I devoted a three-day, holiday weekend to improving this situation. Alternating between researching productivity techniques and filling the (major) gaps in my knowledge of multi-variable calculus, I emerged from the library that Sunday evening with a different approach to life and work that I have been applying and tweaking ever since.

Instead of riding the reactive wave of unpredictable motivation and urgency, I take a proactive and intentional approach to my work that dramatically reduces the role motivation plays in my life. By systematizing every aspect of my work, I slip into “the zone” more frequently, more intensely, and with less friction than ever before.

So what exactly do I do?

My Top Five Tools and Rules for Doing My Best Work

Rule 1: Automate Self Discipline

Approach each day as if you have a finite supply of willpower. Diet, sleep, caffeine, and exercise can increase your supply, but each day has a very real cap. For this reason, I do everything I can to reserve all of my willpower for problem solving and my actual work.

Believe it or not, distractions are distracting. At the beginning of a work-session, you might be able to handle them, but that willpower erodes with every passing minute. Automating self discipline means making one decision that makes thousands of micro decisions that would otherwise deplete your willpower throughout the day.

What sounds easier? Catching yourself every time you are tempted to grab your phone, or informing the few people who may need you that you’ll be unavailable for two hours and then turning your phone off for a predefined interval. The reflex to check your phone may still be strong, but when you go to log-in, your phone will be off and you’ll have stopped yourself before you got sucked into actually seeing anything.
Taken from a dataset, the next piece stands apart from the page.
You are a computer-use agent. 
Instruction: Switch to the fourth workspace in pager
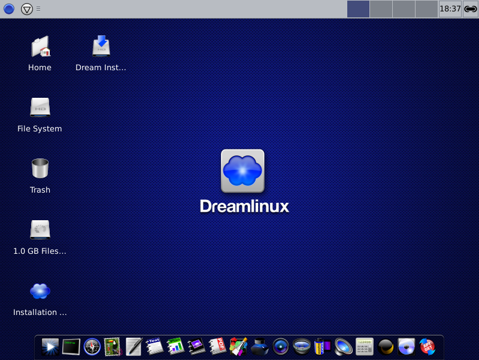[426, 9]
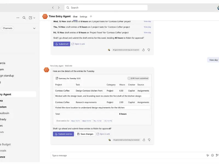Show entries for Wed 11/13

click(87, 121)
Similar tactics can and should be applied to your web-browser (using a tool like freedom).

Set clear boundaries for yourself and use software and/or co-workers to make it difficult (or impossible) to break the rules you set for yourself. Don’t make failure an option. Make wagers with friends that if you fail to do something (run a mile by noon, have written for 30 minutes, have finished a presentation) you owe them 50$. Think you’ll fail then? Deal with your distractions all at once (or in 1–2 batches at predefined times) rather than as they come in.

The Tools

The Cold Turkey Writer

This is a tiny desktop application that turns your computer into a blank page for a predetermined interval (either words typed or time elapsed).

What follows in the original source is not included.